Described as "nostalgic" by the BBC, it looks at the early life of the residents of Albert Square and features a young Lou Beale, Ethel Skinner and Reg Cox, who was a minor character found dead in the first episode of EastEnders in 1985. It is a flashback to World War II, set in Christmas 1942. Holland was disappointed to discover that the character of Dot Cotton would have been too young during the war to be featured as a useful character (she would have been six years old in 1942) and he thought that the major events of the war happened in the wrong order for effective drama. However, Dot featured in her own special episode in 2003, called "Dot's Story", which shows her being evacuated to the countryside during World War II.

Actress Karen Meagher was cast as a young Lou Beale, who struggles to raise her children, after her husband Albert (played by Gary Olsen) is called up. Meagher researched her role by talking to her parents about their wartime experiences.

Alison Bettles plays Lou's "flirty" friend Ethel, who an Inside Soap writer said was "true to the latter-day version" portrayed by Gretchen Franklin. Ethel reads tea leaves and sings to keep up the spirits of those in the air raid shelters. Meanwhile, Reg Cox is seen trading on the black market, and Lou's children and her sister Flo (Linda Robson) also feature. Olsen commented in 1996 on the legacy of the episode in EastEnders, joking that he regularly appears in the show: "I did a special which was set in the war, called Civvy Street, and I played Albert Beale. In it I married Lou. Our wedding photo can be seen on the Fowlers' sideboard. I don't get a penny for it."

According to the Musicians' Union in September 2017, they received royalties for the theme music used in "CivvyStreet" but could not distribute them as the performers were not known to them.
As of May 2018 the performers have been located.

==Reception==
Official ratings from the Broadcasters' Audience Research Board showed that the episode gained 7 million viewers and achieved 74th place in the British Top 100 programmes for that week. Whilst this spin-off episode did not achieve similar viewership to two episodes of EastEnders that week (19.1 million and 21.1 million), it did gain a higher viewership compared to other popular programmes that week, such as Yes Prime Minister (6.5 million), French and Saunders (6.4 million) and Brookside (6.2 million).

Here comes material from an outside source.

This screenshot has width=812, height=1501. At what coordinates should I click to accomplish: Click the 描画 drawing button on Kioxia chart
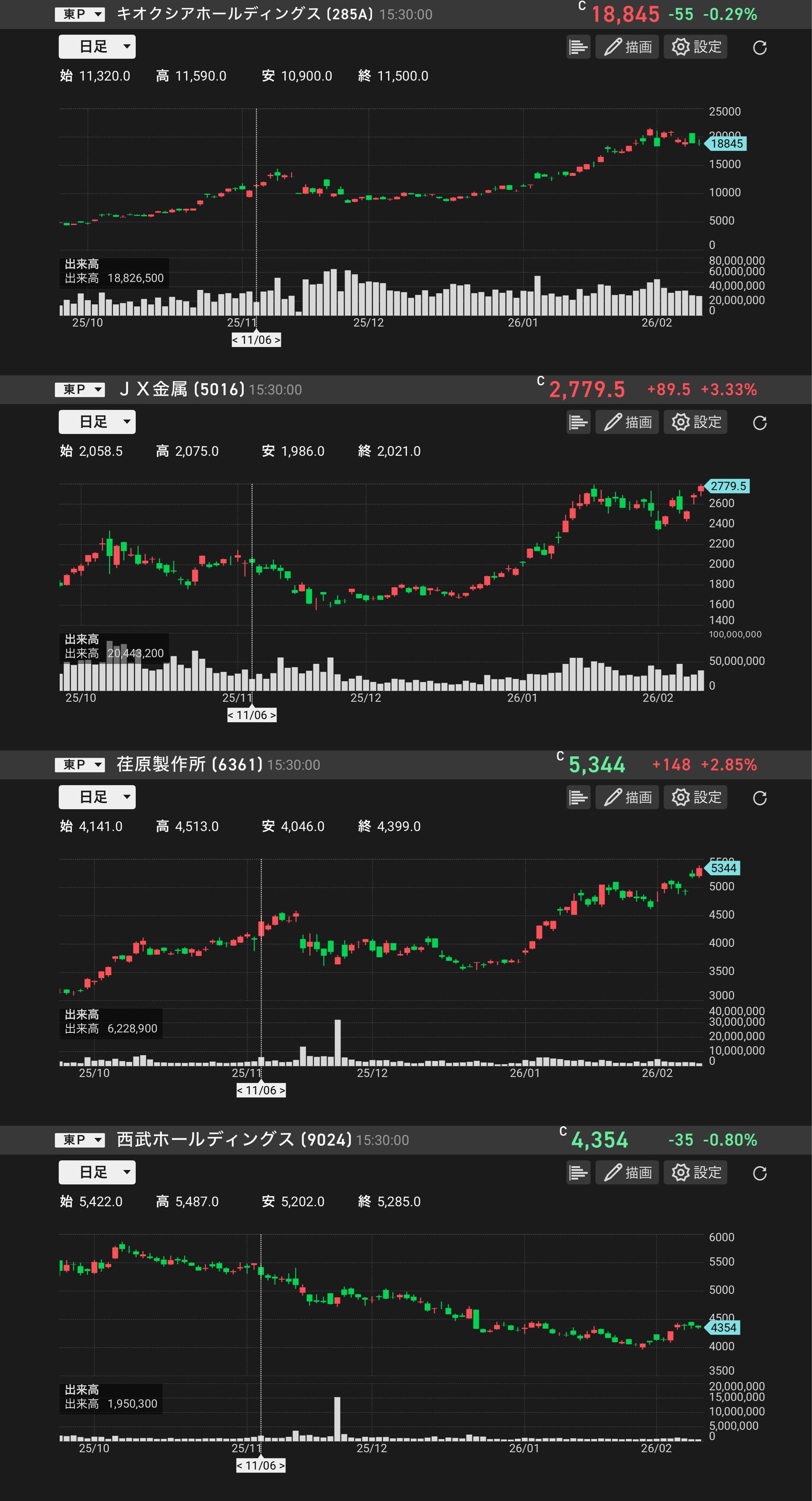click(x=627, y=47)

In 1999, Steve Pratt of the Northern Echo said of the episode: "EastEnders went back to Albert Square during the Blitz in a programme called Civvy Street. Young actors took over familiar characters, such as Lou Beale and Ethel, in their younger days during the Second World War. The Queen Vic was just a spit-and-sawdust local, with Ray Sewell and his wife Lil behind the bar. The idea was not a success."

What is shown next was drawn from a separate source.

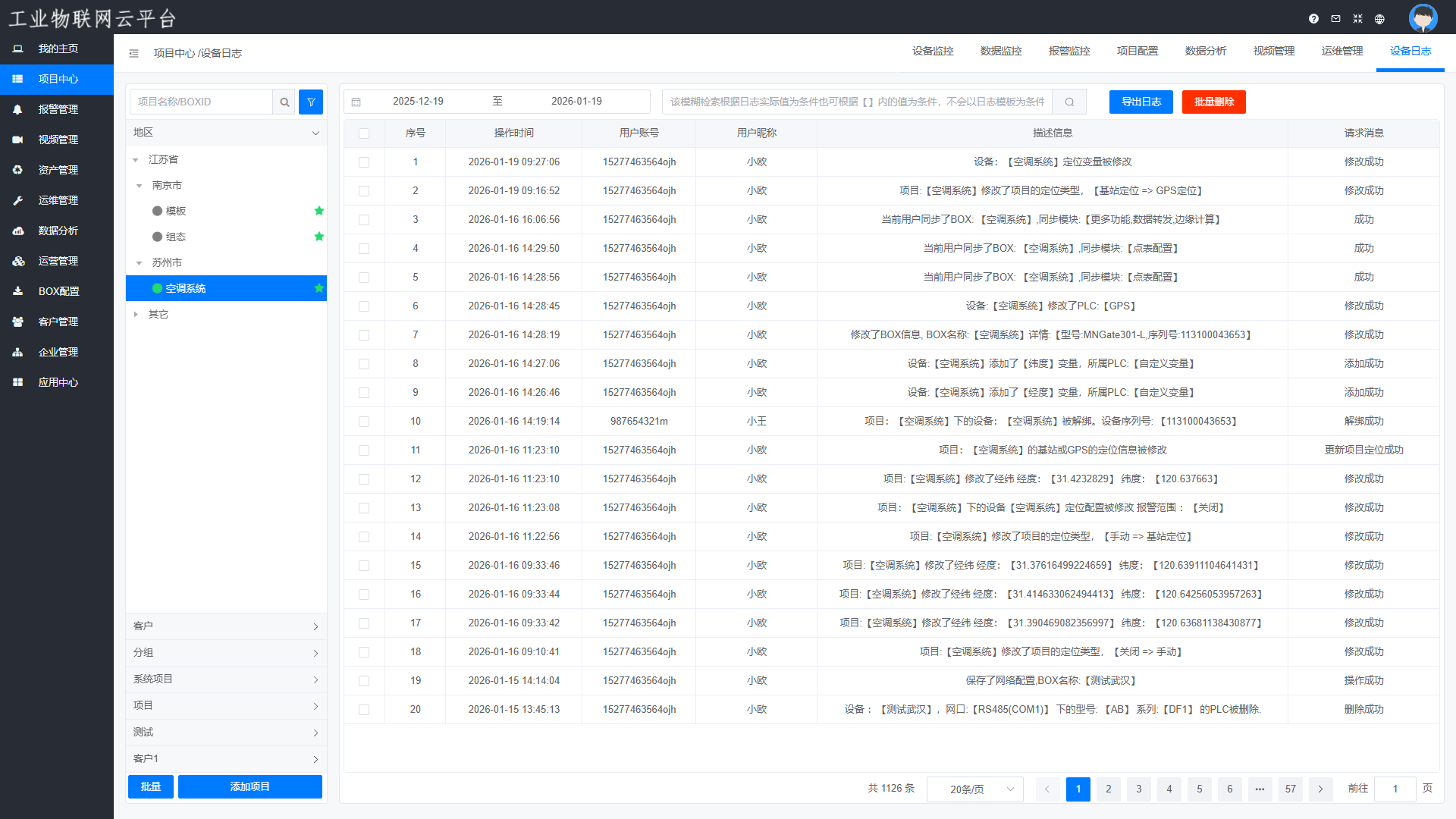Viewport: 1456px width, 819px height.
Task: Check the select-all header checkbox
Action: (364, 133)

In 2017, Michael Hogan from The Daily Telegraph called "CivvyStreet" an "over-ambitious wartime flashback". Tom Eames from Digital Spy named it one of the "TV origin stories you've probably forgotten even existed".

==Release==
In December 2016, "CivvyStreet" was released on BBC Store part of the "EastEnders Christmas Classics 2" set but also available individually, and was available until the BBC Store closed on 1 November 2017.